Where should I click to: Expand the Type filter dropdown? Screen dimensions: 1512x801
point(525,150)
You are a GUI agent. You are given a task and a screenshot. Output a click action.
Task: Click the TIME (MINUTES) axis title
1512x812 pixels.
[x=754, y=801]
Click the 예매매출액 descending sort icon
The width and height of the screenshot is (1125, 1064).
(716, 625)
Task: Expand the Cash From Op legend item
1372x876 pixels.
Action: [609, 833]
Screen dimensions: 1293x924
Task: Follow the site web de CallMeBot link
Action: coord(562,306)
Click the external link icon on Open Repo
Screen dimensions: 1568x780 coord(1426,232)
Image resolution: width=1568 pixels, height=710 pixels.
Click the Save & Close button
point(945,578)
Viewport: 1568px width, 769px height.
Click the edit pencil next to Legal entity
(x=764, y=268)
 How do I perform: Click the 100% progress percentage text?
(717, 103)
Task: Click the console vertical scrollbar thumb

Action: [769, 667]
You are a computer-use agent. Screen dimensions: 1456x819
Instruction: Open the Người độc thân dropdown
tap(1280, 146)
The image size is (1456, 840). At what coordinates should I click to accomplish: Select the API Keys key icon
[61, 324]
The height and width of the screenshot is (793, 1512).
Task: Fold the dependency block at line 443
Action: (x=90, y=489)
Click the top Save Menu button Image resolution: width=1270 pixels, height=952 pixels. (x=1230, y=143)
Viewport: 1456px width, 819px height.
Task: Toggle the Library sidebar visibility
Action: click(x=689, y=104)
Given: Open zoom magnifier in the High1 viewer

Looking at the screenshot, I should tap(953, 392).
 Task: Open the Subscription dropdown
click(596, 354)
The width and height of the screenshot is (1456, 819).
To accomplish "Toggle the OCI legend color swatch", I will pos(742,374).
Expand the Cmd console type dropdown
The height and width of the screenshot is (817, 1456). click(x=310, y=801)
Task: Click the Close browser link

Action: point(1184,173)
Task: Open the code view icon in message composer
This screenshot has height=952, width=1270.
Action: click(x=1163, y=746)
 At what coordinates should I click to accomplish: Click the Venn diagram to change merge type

________

**Exercise instructions:**
Every record above belongs in the answer, reproduced exactly.

**Written solution:**
Where should I click to: Expand the Type filter dropdown? Screen dimensions: 1512x801
point(525,150)
You are a GUI agent. You are given a task and a screenshot. Output a click action.
Task: Click the TIME (MINUTES) axis title
1512x812 pixels.
[x=754, y=801]
Click the 예매매출액 descending sort icon
The width and height of the screenshot is (1125, 1064).
(716, 625)
Task: Expand the Cash From Op legend item
1372x876 pixels.
Action: [609, 833]
Screen dimensions: 1293x924
Task: Follow the site web de CallMeBot link
Action: coord(562,306)
Click the external link icon on Open Repo
Screen dimensions: 1568x780 coord(1426,232)
Image resolution: width=1568 pixels, height=710 pixels.
Click the Save & Close button
point(945,578)
Viewport: 1568px width, 769px height.
Click the edit pencil next to Legal entity
(x=764, y=268)
 How do I perform: Click the 100% progress percentage text?
(717, 103)
Task: Click the console vertical scrollbar thumb

Action: [769, 667]
You are a computer-use agent. Screen dimensions: 1456x819
Instruction: Open the Người độc thân dropdown
tap(1280, 146)
The image size is (1456, 840). At what coordinates should I click to accomplish: Select the API Keys key icon
[61, 324]
The height and width of the screenshot is (793, 1512).
Task: Fold the dependency block at line 443
Action: (x=90, y=489)
Click the top Save Menu button Image resolution: width=1270 pixels, height=952 pixels. (x=1230, y=143)
Viewport: 1456px width, 819px height.
Task: Toggle the Library sidebar visibility
Action: click(x=689, y=104)
Given: Open zoom magnifier in the High1 viewer

Looking at the screenshot, I should tap(953, 392).
 Task: Open the Subscription dropdown
click(596, 354)
The width and height of the screenshot is (1456, 819).
To accomplish "Toggle the OCI legend color swatch", I will pos(742,374).
Expand the Cmd console type dropdown
The height and width of the screenshot is (817, 1456). click(x=310, y=801)
Task: Click the Close browser link

Action: point(1184,173)
Task: Open the code view icon in message composer
This screenshot has height=952, width=1270.
Action: click(x=1163, y=746)
 At what coordinates should I click to accomplish: Click the Venn diagram to change merge type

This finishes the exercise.